Do Workaholics Have Underlying Psychiatric Problems?

An individual is said to be a workaholic when he or she gives more priority to work than is required. Such individuals are driven by exaggerated motivation to work continuously for long periods of time without resting. This tends to cause a lot of conflict in the personal life of the individual where he or she is not able to give much time at home. As the world has evolved and workload has increased, the amount of research that was done on this topic has significantly increased, especially over the last 10-20 years[1].

The researchers unanimously were concerned about what can be the side effects of workaholism. They were of the opinion that to prevent this habit from developing factors that trigger off workaholism need to identified and addressed. This became especially important as more novel gadgets like laptops and tablets came into existence which reduced the distance between home and office[1].

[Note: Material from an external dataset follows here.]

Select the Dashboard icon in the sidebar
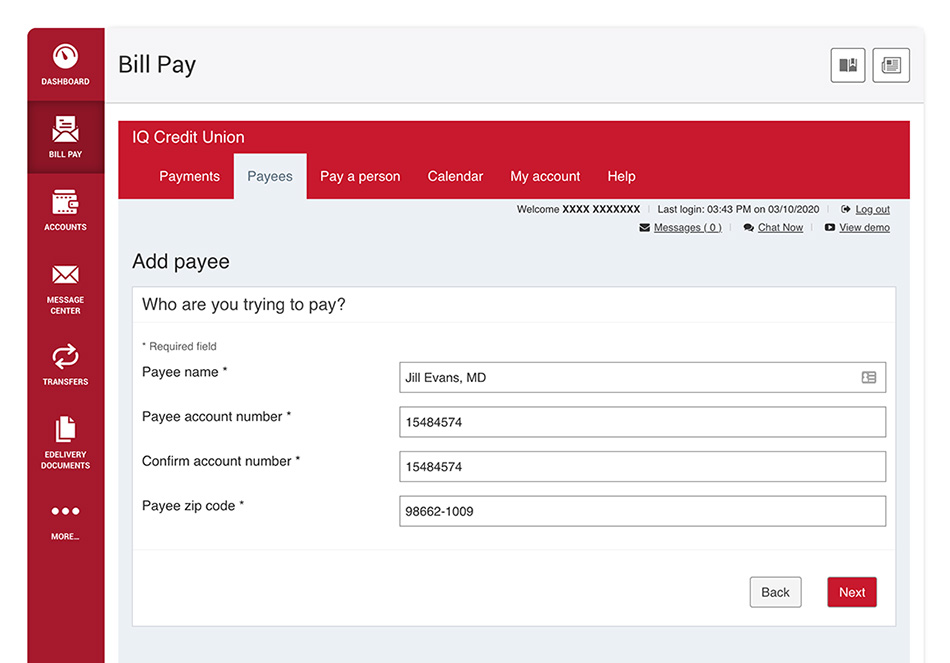950x663 pixels. tap(65, 55)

Workaholics tend to spend countless hours on their laptops and office work to such an extent that it starts affecting their mind. This article highlights this issue and explains whether workaholics have underlying psychiatric problems[2].

Do Workaholics Have Underlying Psychiatric Problems?

A group of scientists at the University of Bergen in Norway conducted a study on the effects of the excess work on the brain of the human body along with scientists from Nottingham Trent University. They analyzed extensive data of more than 16,000 working people and came to a conclusion that there was indeed a relationship between workaholism and mental disorders[2].

In the study, they found that approximately 33% of workaholics met the criteria for attention deficit hyperactivity disorder as compared to about 12% in general population. They also found out that around 25% of people met the criteria for obsessive compulsive disorder and 34% people had anxiety[2].

Whether overworking was responsible for people having psychiatric problems or an underlying mental condition was responsible for people overworking is something that is debatable but there is definitely a link between psychiatric disorders and overworking. One possibility was that people with ADHD take more time to complete tasks which may make them work for longer hours[2].

In some cases, just for a raise or a promotion people tend to spend long hours at work and if they do not get the expected result it may lead to anxiety and depression. All of this however is just presumptions and no concrete evidence has been found to link it[2].

The study for workaholics and its effect on the brain is still in the initial phases and more research and studies need to be conducted. However, whatever research that has been done clearly indicate some connection between overworking and psychiatric problems[2].

Another research suggests that if an individual who overworks does not necessarily mean that he or she is a better performer. In fact, people who have a balanced work life and personal life tend to be more productive than workaholics. Thus those individuals who overwork and take no time to rest are more likely to end up having psychiatric problems and should take time off and have a more balanced work-life balance[2].

It is therefore recommended who feel that they may have crossed the line from working to overworking to spend some time introspecting. They might realize what they have missed in their personal life. Taking some time out from work and spending time with family not only refreshes the mind but also makes the individual a better performer [2].